Variations in annual and seasonal precipitation can be caused by a change in the frequency of precipitation events, or in the precipitation intensity per event. In order to improve the understanding of the precipitation behavior of a region, daily precipitation series must be analyzed (Todeschini 2012). On a daily basis, in the southern Pacific area, several studies have highlighted that the number of rainy days will decrease, yet heavy precipitation is expected to increase and to become more variable (Jones et al. 1999; Griffiths et al. 2003; Lal 2004; Barnett 2011). Thus, the analysis of daily precipitation distribution and its effects on temporal concentration across this area is an important issue in climate research. Variation in the distribution of daily rainfall may lead to a higher precipitation concentration, generally resulting in an increase in yearly total precipitation over a limited number of rainy days. Consequently, changes in the temporal distribution of rainfall, and especially such a higher concentration, may severely affect water resources, modifying fluvial regimes, groundwater recharge, water availability and hydroelectric production (Aguado et al. 1992; Paredes et al. 2006; Lopez-Moreno et al. 2009). For these reasons, it is important to analyze the statistical structure of precipitation rates based on daily precipitation dataset.

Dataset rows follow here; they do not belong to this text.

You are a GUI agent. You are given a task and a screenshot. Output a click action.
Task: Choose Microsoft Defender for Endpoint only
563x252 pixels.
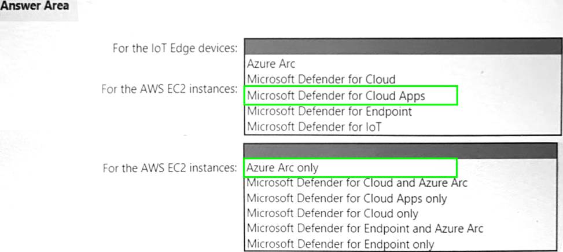click(x=340, y=244)
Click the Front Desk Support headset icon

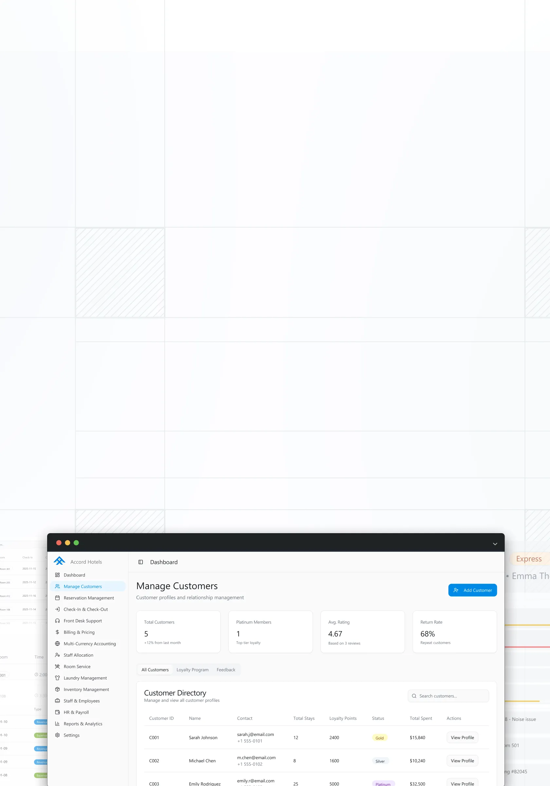(x=57, y=621)
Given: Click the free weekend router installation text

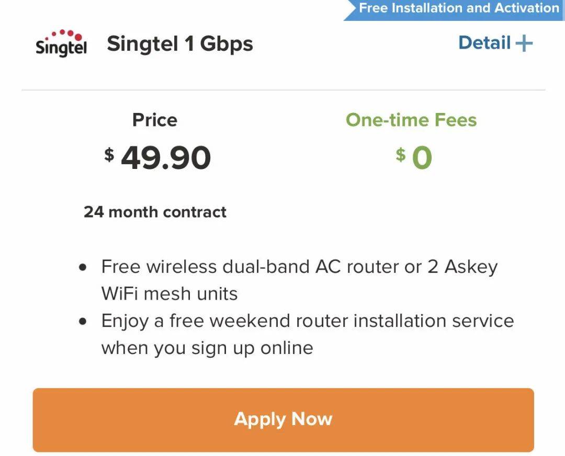Looking at the screenshot, I should 308,321.
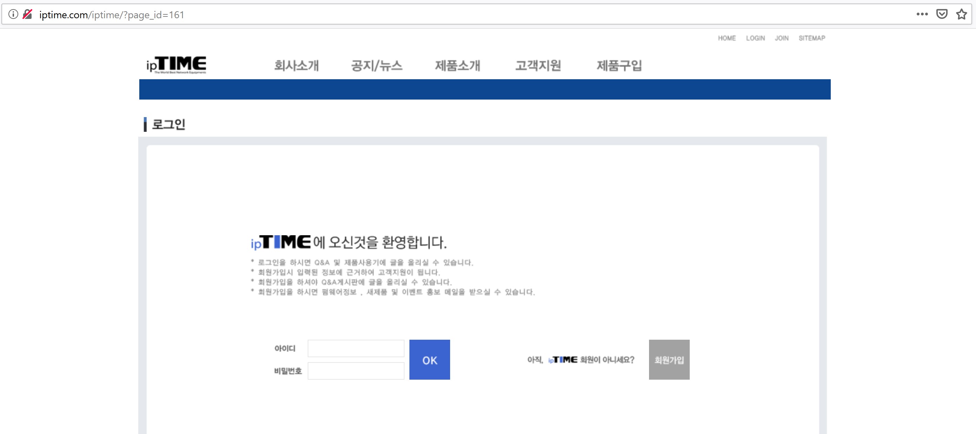The width and height of the screenshot is (976, 434).
Task: Click the LOGIN link at top
Action: (755, 38)
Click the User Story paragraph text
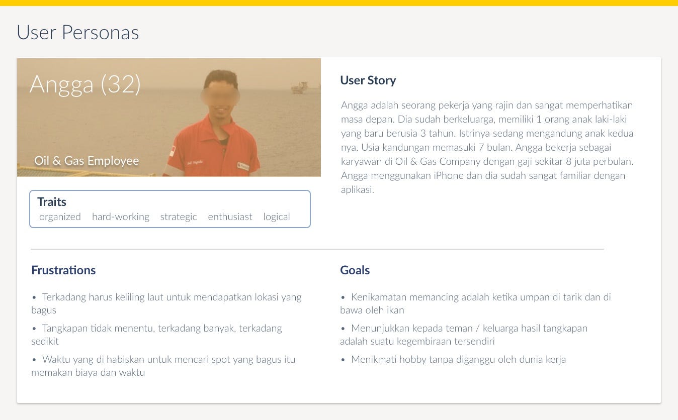This screenshot has height=420, width=678. [486, 147]
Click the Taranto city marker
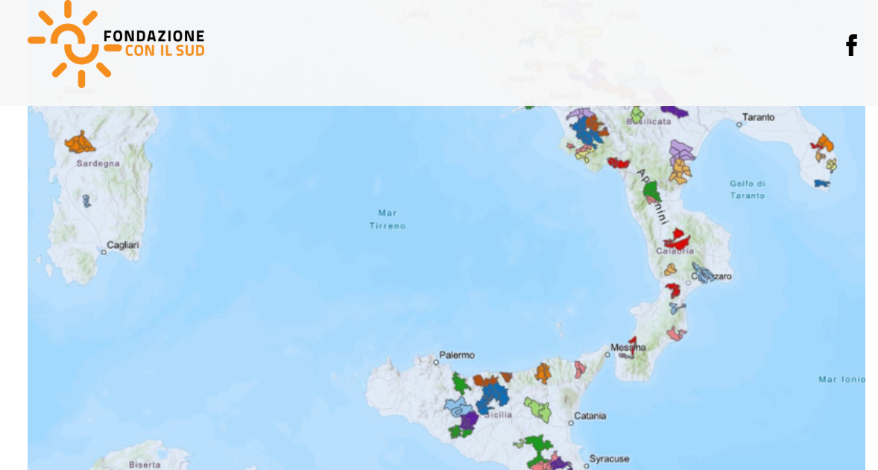 coord(739,125)
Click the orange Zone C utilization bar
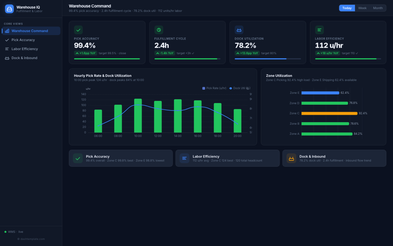 pyautogui.click(x=329, y=113)
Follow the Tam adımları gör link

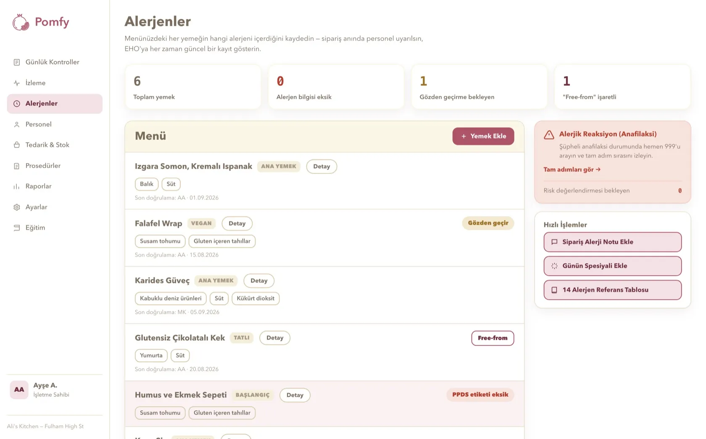[572, 169]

A great deal of research has been carried out on daily precipitation, focusing on extreme events by means of a very heterogeneous spectrum of analysis methods, such as indices, percentiles, thresholds and extreme value theory (Cortesi et al. 2012). To evaluate the varying weight of daily precipitation, some authors all over the world used a statistical index (concentration index—CI) proposed by Martin-Vide (2004). In Spain, Martin-Vide (2004) computed the CI and then explored its spatial patterns, which clearly divide peninsular Spain into two regions: an eastern façade, which presents a high concentration of precipitation with 25 % of the rainiest days providing 70 % or more of the annual total, and the rest of the country, which presents more regular daily amounts. In Iran, Alijani et al. (2008) showed that daily precipitation tends to be irregular and intense across much of Iran and that a disproportionately large share of the annual rainfall comes from a small number of high intensity to extreme rainfall events. Zhang et al. (2009) calculated the CI based on yearly rainfall series of the Pearl River basin, also evaluating possible trends of CI for each station. Li et al. (2011) estimated the CI values for the Kaidu River basin, individuating a region of southern Xinjiang with the highest values of precipitation CI (the majority of the yearly precipitation amount deriving from 25 % of the rainiest days). Coscarelli and Caloiero (2012), for a small part of Italy, showed that a very inhomogeneous daily rainfall temporal distribution characterizes the eastern side of the region, with rain gauges in which one quarter of the rainiest days represents almost three quarters of the total pluviometric amount, and a western side presents a more homogenous temporal distribution of the rainfall. Cortesi et al. (2012) used the CI to investigate the statistical structure of daily precipitation across Europe based on 530 daily rainfall series for the period 1971–2010. The annual CI showed a northwest to southeast gradient (excluding Turkey and Greece). The same gradient was also observed in winter, spring and autumn, while in summer the gradient was detected in the north–south direction. Moreover, higher annual and seasonal daily concentrations of rainfall were detected in the western Mediterranean Basin, mainly along the Spanish and French coastlands.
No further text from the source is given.